We have done some hiring but we’re still in the 40s. Our numbers are going up, which is important, but I still believe that retention is the most important thing for me. Culture matters for long-lasting change.
I think [hiring] tends to be where most organizations, most companies, tend to go first. They go to hiring first. The reason why I’m squishy on it is because that always feels, to me, like it’s important but not the most important thing. We need to get more people in the office, to create that difference, but in the ’90s, news organizations went on a hiring boom in terms of people of color. They did the ’90s version of implicit-bias training, and then we hit that economic hurdle, and all that diversity work went out the window, and so I don’t think that we can hire and train out of our equity issue. I think that it’s more about the retention piece, and that’s the harder thing to do. Because it’s about structure, and that’s basically what I’m most interested in. I’m interested in creating structures that are built into the fabric of what we do, that are bankruptcy-proof.
Why is it hard to retain people of color?
I think it’s a problem with most news organizations. Retention is always an issue. I always feel like there are journalists of color—there’s like a conga line around the U.S., where folks stay at certain places for a while, and then they leave and try something new. And most of the time, they’re moving to, maybe, bigger cities. Or more diverse cities. Or closer to home. And I think that, especially for a city like Minneapolis, where their community might be a little community, where it might be a little bit harder to find for journalists of color, sometimes it takes a little bit more work. There’s this feeling of isolation for journalists of color when they move to Minneapolis.
Have you felt isolated in that way?
I’m just used to it. [laughs] So, you know, I turned 50 [in 2020], and in my journey, I went to an all-girls Catholic high school in New York City. In my class, I was one of maybe—I can count them: five Black girls in a class of 110. I have just been very used to being the only one. Like, it is what my experience has been my entire life. So, to say that I feel isolated—it has always been there. So, for me, that adjustment, like—every single place I’ve worked for, I’ve been the only Black photographer—definitely the only Black female photographer—regardless of where I worked. So, I don’t know. It was never a big deal, because that’s the water I’ve been swimming in all my life.
As a leader in this new role, is there a mentor you want to channel?
I’ve been studying martial arts for a long time, so I really do think about my instructor, and think about how he talks about leading as a person who is also doing. So, making sure that you have this understanding that no matter how much you’ve trained, no matter how long you’ve been working at this one thing, that you’re always a student, and you’re always learning.

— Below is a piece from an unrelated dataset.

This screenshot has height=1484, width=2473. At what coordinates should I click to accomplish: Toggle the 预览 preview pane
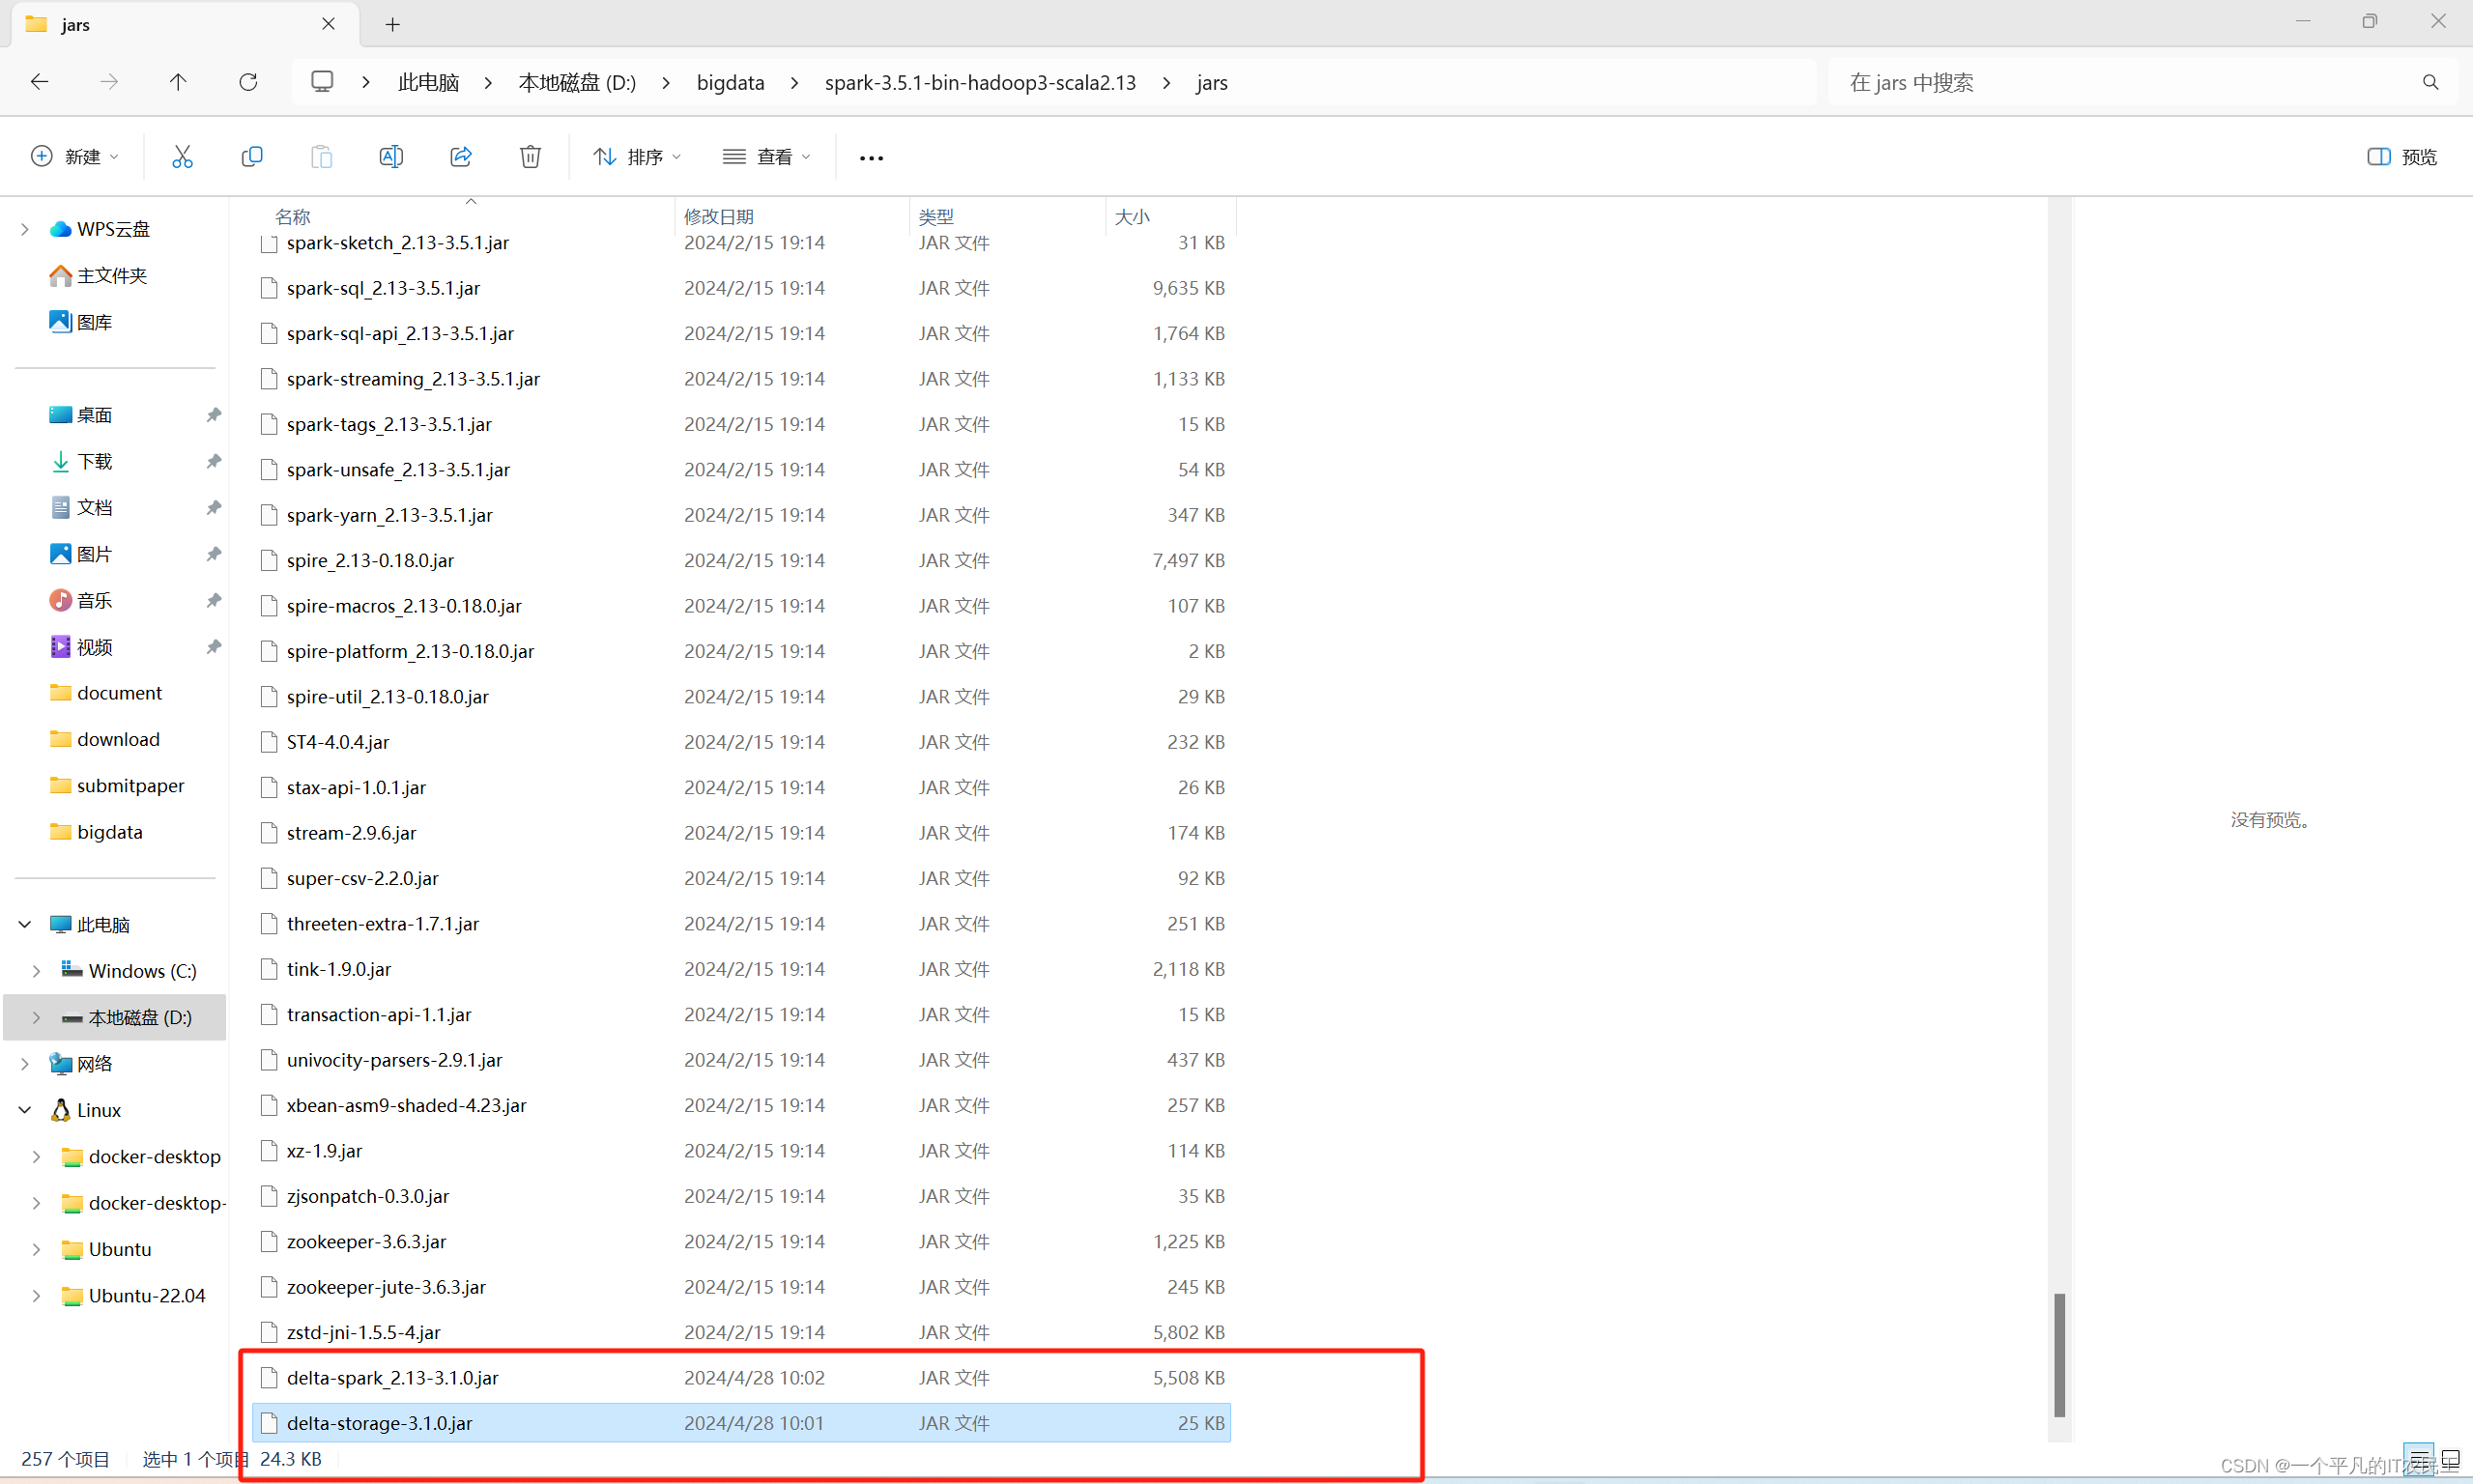pyautogui.click(x=2401, y=156)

So, if we’re talking about diversity and equity: being able to listen, being willing to be wrong, is essential to that piece. And if the newsroom is actually listening to each other, and hearing, and learning, then we do a better job of delivering the news that people need to know. And if we extend that to our sources, and to the people that we’re writing about—listening, learning, and being open—then our coverage is so, so much better, so much more in depth, so much more complex, and Minnesota gets a better vision of themselves in that.
This interview has been edited and condensed for clarity.